Recorded data:

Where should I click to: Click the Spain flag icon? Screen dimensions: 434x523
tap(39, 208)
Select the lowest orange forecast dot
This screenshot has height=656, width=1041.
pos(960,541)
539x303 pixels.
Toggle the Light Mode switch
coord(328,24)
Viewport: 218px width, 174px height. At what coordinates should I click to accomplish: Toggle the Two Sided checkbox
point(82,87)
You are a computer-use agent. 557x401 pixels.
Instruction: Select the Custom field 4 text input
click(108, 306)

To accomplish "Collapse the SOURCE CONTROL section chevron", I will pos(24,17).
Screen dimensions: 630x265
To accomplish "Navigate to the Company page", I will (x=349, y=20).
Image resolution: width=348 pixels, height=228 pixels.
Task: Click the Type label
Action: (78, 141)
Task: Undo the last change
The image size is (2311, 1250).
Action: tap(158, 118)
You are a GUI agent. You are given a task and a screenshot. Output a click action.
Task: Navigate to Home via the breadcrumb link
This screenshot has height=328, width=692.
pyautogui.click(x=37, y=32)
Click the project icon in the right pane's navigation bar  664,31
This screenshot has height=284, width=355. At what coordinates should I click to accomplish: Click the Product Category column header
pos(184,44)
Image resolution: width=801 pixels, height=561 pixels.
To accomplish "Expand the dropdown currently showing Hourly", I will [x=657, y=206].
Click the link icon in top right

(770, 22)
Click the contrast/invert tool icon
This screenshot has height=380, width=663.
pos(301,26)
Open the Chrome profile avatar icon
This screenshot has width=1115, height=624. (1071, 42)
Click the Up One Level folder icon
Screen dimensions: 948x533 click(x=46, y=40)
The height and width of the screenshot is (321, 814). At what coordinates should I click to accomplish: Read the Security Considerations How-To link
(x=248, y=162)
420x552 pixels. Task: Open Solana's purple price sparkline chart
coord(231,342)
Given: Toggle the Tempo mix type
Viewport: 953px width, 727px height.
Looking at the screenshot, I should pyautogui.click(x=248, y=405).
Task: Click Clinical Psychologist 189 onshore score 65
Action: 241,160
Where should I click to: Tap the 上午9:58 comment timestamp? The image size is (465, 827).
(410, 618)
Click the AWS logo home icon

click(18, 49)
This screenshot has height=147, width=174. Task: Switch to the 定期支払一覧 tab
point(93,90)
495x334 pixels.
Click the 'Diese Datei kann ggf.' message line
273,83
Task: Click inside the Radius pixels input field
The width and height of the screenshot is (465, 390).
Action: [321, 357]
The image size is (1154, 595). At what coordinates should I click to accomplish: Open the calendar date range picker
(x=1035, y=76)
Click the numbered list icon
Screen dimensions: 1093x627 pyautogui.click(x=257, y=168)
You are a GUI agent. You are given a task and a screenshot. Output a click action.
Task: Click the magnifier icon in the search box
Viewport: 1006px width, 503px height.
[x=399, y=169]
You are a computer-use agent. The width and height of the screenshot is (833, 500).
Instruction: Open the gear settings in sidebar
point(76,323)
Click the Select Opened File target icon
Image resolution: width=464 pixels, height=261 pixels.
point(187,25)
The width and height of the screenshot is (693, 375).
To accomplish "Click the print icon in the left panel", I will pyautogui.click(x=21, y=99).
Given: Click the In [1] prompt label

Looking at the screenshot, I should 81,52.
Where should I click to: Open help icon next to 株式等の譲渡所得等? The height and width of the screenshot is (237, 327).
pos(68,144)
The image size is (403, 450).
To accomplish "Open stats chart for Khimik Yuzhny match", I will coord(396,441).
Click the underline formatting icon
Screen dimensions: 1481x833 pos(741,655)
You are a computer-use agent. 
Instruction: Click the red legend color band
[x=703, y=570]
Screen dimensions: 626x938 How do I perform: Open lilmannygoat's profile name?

=== Task requirements ===
Copy the material above word for word, from its first line to its last.

=== Output for this task ===
Where should I click to: Click the Spain flag icon? Screen dimensions: 434x523
tap(39, 208)
Select the lowest orange forecast dot
This screenshot has height=656, width=1041.
pos(960,541)
539x303 pixels.
Toggle the Light Mode switch
coord(328,24)
Viewport: 218px width, 174px height. At what coordinates should I click to accomplish: Toggle the Two Sided checkbox
point(82,87)
You are a computer-use agent. 557x401 pixels.
Instruction: Select the Custom field 4 text input
click(108, 306)

To accomplish "Collapse the SOURCE CONTROL section chevron", I will pos(24,17).
Screen dimensions: 630x265
To accomplish "Navigate to the Company page", I will (x=349, y=20).
Image resolution: width=348 pixels, height=228 pixels.
Task: Click the Type label
Action: (78, 141)
Task: Undo the last change
The image size is (2311, 1250).
Action: tap(158, 118)
You are a GUI agent. You are given a task and a screenshot. Output a click action.
Task: Navigate to Home via the breadcrumb link
This screenshot has height=328, width=692.
pyautogui.click(x=37, y=32)
Click the project icon in the right pane's navigation bar  664,31
This screenshot has height=284, width=355. At what coordinates should I click to accomplish: Click the Product Category column header
pos(184,44)
Image resolution: width=801 pixels, height=561 pixels.
To accomplish "Expand the dropdown currently showing Hourly", I will [x=657, y=206].
Click the link icon in top right

(770, 22)
Click the contrast/invert tool icon
This screenshot has height=380, width=663.
pos(301,26)
Open the Chrome profile avatar icon
This screenshot has width=1115, height=624. (1071, 42)
Click the Up One Level folder icon
Screen dimensions: 948x533 click(x=46, y=40)
The height and width of the screenshot is (321, 814). At what coordinates should I click to accomplish: Read the Security Considerations How-To link
(x=248, y=162)
420x552 pixels. Task: Open Solana's purple price sparkline chart
coord(231,342)
Given: Toggle the Tempo mix type
Viewport: 953px width, 727px height.
Looking at the screenshot, I should pyautogui.click(x=248, y=405).
Task: Click Clinical Psychologist 189 onshore score 65
Action: 241,160
Where should I click to: Tap the 上午9:58 comment timestamp? The image size is (465, 827).
(410, 618)
Click the AWS logo home icon

click(18, 49)
This screenshot has height=147, width=174. Task: Switch to the 定期支払一覧 tab
point(93,90)
495x334 pixels.
Click the 'Diese Datei kann ggf.' message line
273,83
Task: Click inside the Radius pixels input field
The width and height of the screenshot is (465, 390).
Action: [321, 357]
The image size is (1154, 595). At what coordinates should I click to accomplish: Open the calendar date range picker
(x=1035, y=76)
Click the numbered list icon
Screen dimensions: 1093x627 pyautogui.click(x=257, y=168)
You are a GUI agent. You are given a task and a screenshot. Output a click action.
Task: Click the magnifier icon in the search box
Viewport: 1006px width, 503px height.
[x=399, y=169]
You are a computer-use agent. The width and height of the screenshot is (833, 500).
Instruction: Open the gear settings in sidebar
point(76,323)
Click the Select Opened File target icon
Image resolution: width=464 pixels, height=261 pixels.
point(187,25)
The width and height of the screenshot is (693, 375).
To accomplish "Click the print icon in the left panel", I will pyautogui.click(x=21, y=99).
Given: Click the In [1] prompt label

Looking at the screenshot, I should 81,52.
Where should I click to: Open help icon next to 株式等の譲渡所得等? The height and width of the screenshot is (237, 327).
pos(68,144)
The image size is (403, 450).
To accomplish "Open stats chart for Khimik Yuzhny match", I will coord(396,441).
Click the underline formatting icon
Screen dimensions: 1481x833 pos(741,655)
You are a computer-use agent. 
Instruction: Click the red legend color band
[x=703, y=570]
Screen dimensions: 626x938 How do I perform: Open lilmannygoat's profile name?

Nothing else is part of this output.